--- Exercise goal ---
Exactly reproduce the line containing "Click the require.js initiator link" and all later lines to the end of the entries, leaving the pictures out of your copy.

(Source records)

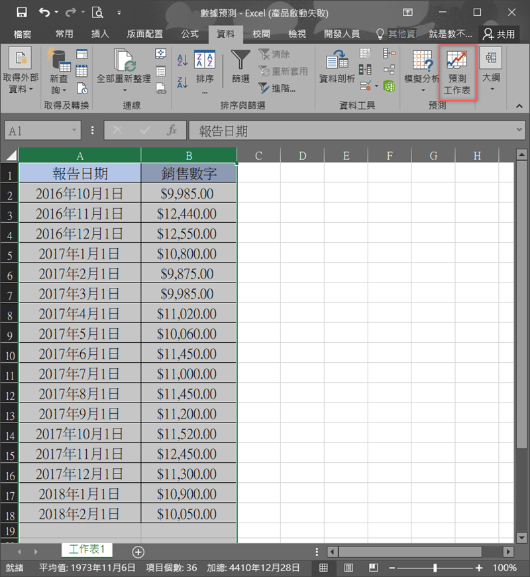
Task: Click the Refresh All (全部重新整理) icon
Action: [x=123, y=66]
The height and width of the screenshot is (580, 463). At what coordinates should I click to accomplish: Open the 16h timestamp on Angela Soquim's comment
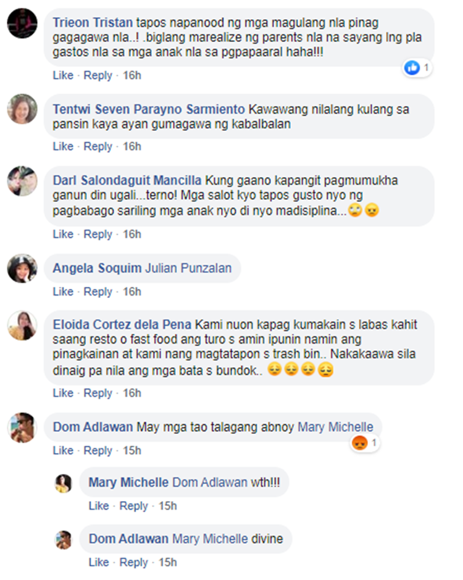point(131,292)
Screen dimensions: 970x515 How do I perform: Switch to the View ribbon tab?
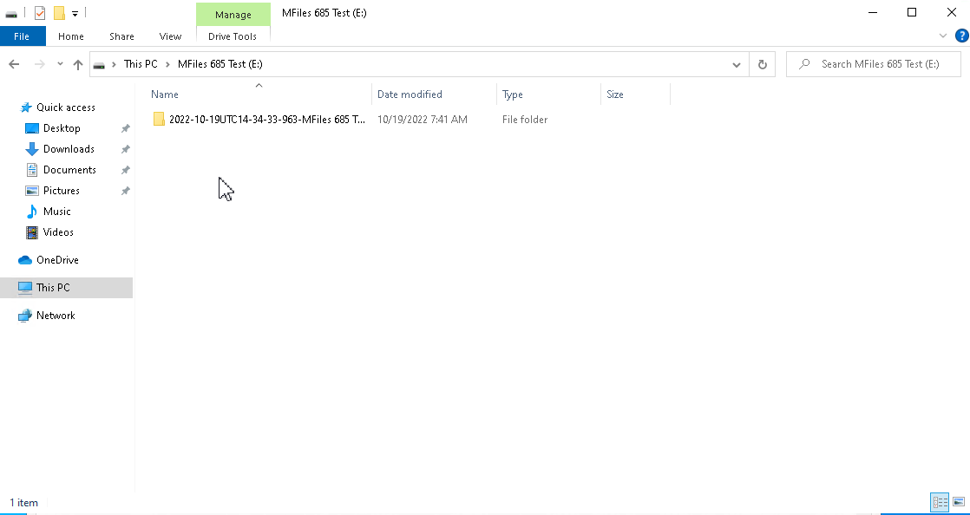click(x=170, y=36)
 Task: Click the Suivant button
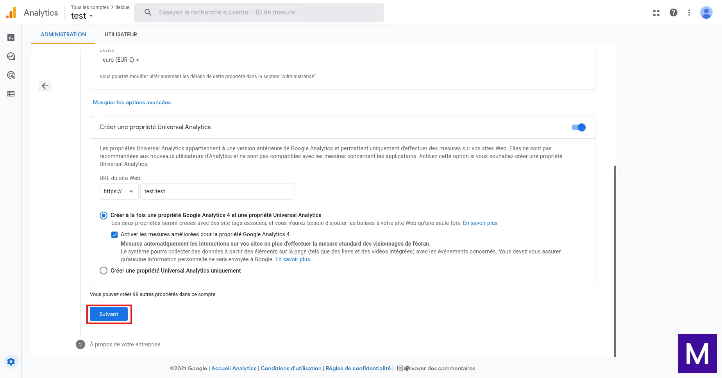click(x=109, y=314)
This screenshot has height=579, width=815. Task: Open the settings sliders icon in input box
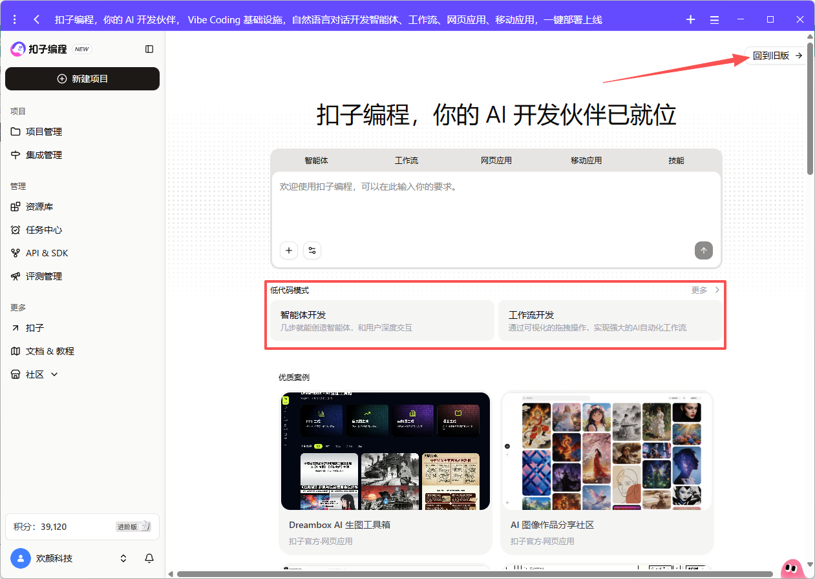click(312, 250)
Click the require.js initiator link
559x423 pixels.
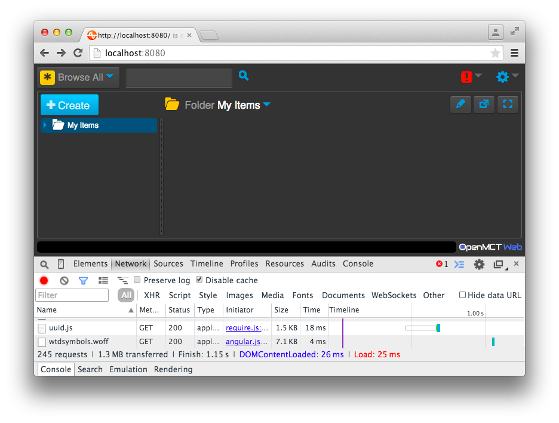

--- Result ---
Click the require.js initiator link
559x423 pixels.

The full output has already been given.